003

484 51 0
                                    

Please don't be a silent readers.

~

Kamu berniat menikah di umur berapa?

Mata yang tadi mulai terkantuk itu kembali terbuka lebar sesaat setelah ia membaca sebuah notifikasi yang baru saja masuk dari aplikasi Instagram-nya.

Rasa kantuknya hilang. Lelahnya sirna. Semuanya tergantikan oleh rasa terkejut sekaligus takut saat mengetahui dari siapa pesan itu terkirim.

Fiki. Pria aneh itu yang baru saja mengirim pesan padanya. Iya, aneh. Sebutan pria aneh sudah Zahra sematkan untuk pria itu.

Bukan tanpa sebab, karena sudah hampir seminggu pria itu mengganggu hidup Zahra. Bukan hanya mengganggu, pria itu pun turut meneror dirinya.

Lihatlah, dari segala pesan yang pria itu kirim, ini adalah salah satu pesan yang membuat Zahra makin ketakutan. Untuk apa pertanyaan itu Fiki ajukan padanya? Bahkan, abi dan uminya pun belum pernah menanyakan hal itu.

Balas, saya tahu kalau kamu belum tidur.

Satu pesan kembali masuk. Kali ini membuat bulu kuduk Zahra meremang bagai melihat hantu. Zahra melihat sekeliling dengan parno. Sungguh, ia sangat takut kalau seandainya pria itu sedang memata-matainya. Atau, bisa jadi pria itu malah sudah menyadapnya.

Tekad Zahra masih bulat, ia tidak akan membalas semua pesan pria itu. Bukannya Zahra sombong, tapi pesan itu bukanlah pesan yang penting untuk mendapatkan balasan. Jadi, lebih baik Zahra tidak memusingkannya.

"Ra, kamu udah tidur, ya?"

Zahra menoleh ke arah pintu kamarnya yang sudah ditutup, mendengar suara uminya dari luar membuat Zahra bangkit untuk membukakan pintu.

Pintu Zahra buka, tepat saat pintu bercat putih itu terbuka, seorang wanita setengah baya sudah terlihat berdiri di sana. Senyum yang begitu menenangkan itu terbit tepat saat ia melihat wajah anaknya.

"Ada apa, Mi?"

Wanita bernama Rosa itu menggeleng. "Kirain Umi, kamu udah tidur. Ke bawah dulu yuk, Abi baru pulang, dia bawa martabak kesukaan kamu."

Mata Zahra berbinar dengan senyum yang merekah lebar kesenangan. Padahal tadi ia baru saja makan malam dan masih kenyang, tapi entah kenapa sekarang ia malah merasa kalau perutnya sudah kembali kosong dan meminta untuk diisi lagi setelah membayangkan kelezatan dari martabak kesukaannya.

"Ayo, Umi!" seru Zahra yang langsung menggaet lengan uminya untuk berjalan beriringan ke bawah.

Menuruni anak tangga, Zahra sudah dapat menangkap keberadaan abi dan juga Aa-nya yang sudah duduk bersebelahan di atas sofa. Melihat kalau Aa-nya masih mengenakan kemeja yang sama seperti saat tadi pagi berangkat kerja membuat Zahra jadi tahu kalau pria itu pun juga baru saja pulang dari rumah sakit.

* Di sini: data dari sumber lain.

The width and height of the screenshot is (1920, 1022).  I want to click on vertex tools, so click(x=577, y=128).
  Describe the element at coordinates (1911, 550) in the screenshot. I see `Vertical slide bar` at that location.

Zahra langsung berlari kecil untuk ikut menimbrung di antara mereka, dan tentunya, ia juga sekalian ingin menikmati martabak favoritnya.

"Jangan lupa berdoa, Ra."

Mendengar peringatan dari abinya membuat Zahra tersenyum kikuk. Saking tak sabar menikmati kelezatan dari martabak favoritnya membuat Zahra sampai lupa untuk membaca doa dulu sebelum memakannya.